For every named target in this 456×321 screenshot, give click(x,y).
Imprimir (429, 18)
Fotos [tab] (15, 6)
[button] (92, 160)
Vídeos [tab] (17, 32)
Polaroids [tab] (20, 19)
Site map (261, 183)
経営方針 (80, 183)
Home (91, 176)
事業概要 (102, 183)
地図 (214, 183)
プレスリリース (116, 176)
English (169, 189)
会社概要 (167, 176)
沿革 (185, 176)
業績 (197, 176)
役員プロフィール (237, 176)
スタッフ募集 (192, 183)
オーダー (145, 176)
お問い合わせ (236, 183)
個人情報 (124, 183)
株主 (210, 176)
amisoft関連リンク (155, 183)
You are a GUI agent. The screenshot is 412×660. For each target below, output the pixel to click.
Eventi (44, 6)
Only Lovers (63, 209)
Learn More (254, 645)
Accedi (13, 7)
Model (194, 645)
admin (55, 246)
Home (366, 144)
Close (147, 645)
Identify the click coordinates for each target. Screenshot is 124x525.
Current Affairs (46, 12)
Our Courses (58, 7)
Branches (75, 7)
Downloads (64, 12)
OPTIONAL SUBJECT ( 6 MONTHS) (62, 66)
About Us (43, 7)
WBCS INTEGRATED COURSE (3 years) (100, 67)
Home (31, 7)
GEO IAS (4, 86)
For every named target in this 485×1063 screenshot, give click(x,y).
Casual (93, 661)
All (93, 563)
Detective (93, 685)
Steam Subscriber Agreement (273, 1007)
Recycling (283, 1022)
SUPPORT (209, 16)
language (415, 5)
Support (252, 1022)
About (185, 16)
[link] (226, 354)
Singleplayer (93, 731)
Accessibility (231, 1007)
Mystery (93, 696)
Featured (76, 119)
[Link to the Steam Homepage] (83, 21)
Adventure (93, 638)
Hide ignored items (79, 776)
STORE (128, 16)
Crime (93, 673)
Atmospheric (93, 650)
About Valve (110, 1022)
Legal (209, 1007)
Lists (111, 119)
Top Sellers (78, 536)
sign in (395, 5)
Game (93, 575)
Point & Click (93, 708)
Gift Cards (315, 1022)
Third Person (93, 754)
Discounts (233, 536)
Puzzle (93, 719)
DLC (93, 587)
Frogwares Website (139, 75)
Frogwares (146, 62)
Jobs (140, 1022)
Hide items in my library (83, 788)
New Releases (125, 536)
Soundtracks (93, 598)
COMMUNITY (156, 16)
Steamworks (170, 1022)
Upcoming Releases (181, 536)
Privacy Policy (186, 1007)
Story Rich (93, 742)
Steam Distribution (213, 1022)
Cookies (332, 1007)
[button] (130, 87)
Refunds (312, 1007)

WORK REQUIRED
Rewrite all of the items above, changing every "Releases" to "Launches" and leaving everything else unchanged.

RIGHT ANSWER
For every named target in this 456×321 screenshot, give click(x,y).
Imprimir (429, 18)
Fotos [tab] (15, 6)
[button] (92, 160)
Vídeos [tab] (17, 32)
Polaroids [tab] (20, 19)
Site map (261, 183)
経営方針 (80, 183)
Home (91, 176)
事業概要 (102, 183)
地図 (214, 183)
プレスリリース (116, 176)
English (169, 189)
会社概要 (167, 176)
沿革 (185, 176)
業績 (197, 176)
役員プロフィール (237, 176)
スタッフ募集 (192, 183)
オーダー (145, 176)
お問い合わせ (236, 183)
個人情報 (124, 183)
株主 (210, 176)
amisoft関連リンク (155, 183)
You are a GUI agent. The screenshot is 412×660. For each target below, output the pixel to click.
Eventi (44, 6)
Only Lovers (63, 209)
Learn More (254, 645)
Accedi (13, 7)
Model (194, 645)
admin (55, 246)
Home (366, 144)
Close (147, 645)
Identify the click coordinates for each target. Screenshot is 124x525.
Current Affairs (46, 12)
Our Courses (58, 7)
Branches (75, 7)
Downloads (64, 12)
OPTIONAL SUBJECT ( 6 MONTHS) (62, 66)
About Us (43, 7)
WBCS INTEGRATED COURSE (3 years) (100, 67)
Home (31, 7)
GEO IAS (4, 86)
For every named target in this 485×1063 screenshot, give click(x,y).
Casual (93, 661)
All (93, 563)
Detective (93, 685)
Steam Subscriber Agreement (273, 1007)
Recycling (283, 1022)
SUPPORT (209, 16)
language (415, 5)
Support (252, 1022)
About (185, 16)
[link] (226, 354)
Singleplayer (93, 731)
Accessibility (231, 1007)
Mystery (93, 696)
Featured (76, 119)
[Link to the Steam Homepage] (83, 21)
Adventure (93, 638)
Hide ignored items (79, 776)
STORE (128, 16)
Crime (93, 673)
Atmospheric (93, 650)
About Valve (110, 1022)
Legal (209, 1007)
Lists (111, 119)
Top Sellers (78, 536)
sign in (395, 5)
Game (93, 575)
Point & Click (93, 708)
Gift Cards (315, 1022)
Third Person (93, 754)
Discounts (233, 536)
Puzzle (93, 719)
DLC (93, 587)
Frogwares Website (139, 75)
Frogwares (146, 62)
Jobs (140, 1022)
Hide items in my library (83, 788)
New Launches (125, 536)
Soundtracks (93, 598)
COMMUNITY (156, 16)
Steamworks (170, 1022)
Upcoming Launches (181, 536)
Privacy Policy (186, 1007)
Story Rich (93, 742)
Steam Distribution (213, 1022)
Cookies (332, 1007)
[button] (130, 87)
Refunds (312, 1007)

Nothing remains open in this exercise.